### TASKS TO PERFORM
1) Render into French this sentence from the article on US Internet policy below: "Telephone companies that had carved up America during the breakup of AT&T in the 1980s became unregulated ISPs."
2) Proceed with the article on US Internet policy and net neutrality, picking up after its final sentence.

### TEXT
Anthony J. Pennings, PhD

WRITINGS ON DIGITAL ECONOMICS, ENERGY STRATEGIES, AND GLOBAL COMMUNICATIONS

US Internet Policy, Part 5: Trump, Title I, and the End of Net Neutrality

Posted on | May 16, 2021 | No Comments

The election of Donald Trump in 2016 presented new challenges to broadband policy and the net neutrality rules passed under the Obama administration. Tom Wheeler resigned from the Federal Communications Commission (FCC), allowing Trump to pick a Republican chair and swing the power to the GOP.

The major issue would be to challenge the FCC’s 2015 classification of Internet Service Providers (ISPs) under Title II of the Communications Act of 1934 that emphasized common carriage, the commercial obligation to serve all customers equally and fairly. This post recaps the development of net neutrality rules for Internet broadband under the FCC during the Obama administration to their immediate dissolution under the Trump administration’s FCC.

The FCC’s Computer Inquiries were conducted from the 1960s to the 1980s and identified three layers of technological services for data communications. The telecommunication market offering basic services to homes and businesses would be classified as regulated Title II companies because of their monopoly positions. Data communications and processing service providers operating on top of the telco infrastructure would be lightly regulated Title I “enhanced” companies. The content companies that would offer information services were not included in the regulations. This legal framework allowed the Internet to take off in the 1990s, including the creation of over 7,000 ISPs in the US. But this was before the higher speed broadband services became available.

Broadband companies became Title I “information services” during George W. Bush administration’s FCC. Telephone companies that had carved up America during the breakup of AT&T in the 1980s became unregulated ISPs. Cable television companies had also developed IP broadband capabilities in the late 1990s and, with cable modems, competed or merged with telephone companies to provide “triple play” (TV, broadband, and voice) services to households. In 2009, cable companies were also deregulated by classifying them under Title I.

[Data extracted from a collection]
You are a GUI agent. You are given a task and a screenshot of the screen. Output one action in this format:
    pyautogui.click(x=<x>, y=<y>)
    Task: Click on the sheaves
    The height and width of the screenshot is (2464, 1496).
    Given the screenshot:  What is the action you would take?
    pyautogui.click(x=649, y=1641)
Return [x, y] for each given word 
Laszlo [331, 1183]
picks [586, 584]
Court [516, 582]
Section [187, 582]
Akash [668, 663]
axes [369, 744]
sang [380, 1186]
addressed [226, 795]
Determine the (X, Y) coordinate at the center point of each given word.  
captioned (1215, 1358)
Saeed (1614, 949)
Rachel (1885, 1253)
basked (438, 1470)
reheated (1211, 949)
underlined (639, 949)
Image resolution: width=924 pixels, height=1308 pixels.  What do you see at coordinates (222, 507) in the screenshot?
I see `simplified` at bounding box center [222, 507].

### SET OF ANSWERS
1) Les compagnies de téléphone qui s'étaient partagé l'Amérique lors du démantèlement d'AT&T dans les années 1980 sont devenues des FAI non réglementés.

2)
The result of these two decisions was a highly oligopolistic market structure for broadband services. These companies began to acquire smaller ISPS, often after making it difficult for them to interconnect to their facilities as they had been required as Title II companies. Customers soon found themselves limited to monopoly or duopoly ISPs in their area.

These newly deregulating companies also wanted to expand into new digital services, including payment systems and providing information, video, and search content. These actions violated the “maximum separation” rules that restricted these companies from competing with their customers. They also had designs to operate as gateways that would package games, social media, geo-locational data, and email services into bundles that they would offer at various prices. Concerns proliferated about pricing and service issues and this led to the movement for “net neutrality” and the return of common carriage.

During the first Obama administration, The FCC began a major study the broadband market structure of ISPs in the US.

In 2010, the FCC passed six broad “net neutrality principles:”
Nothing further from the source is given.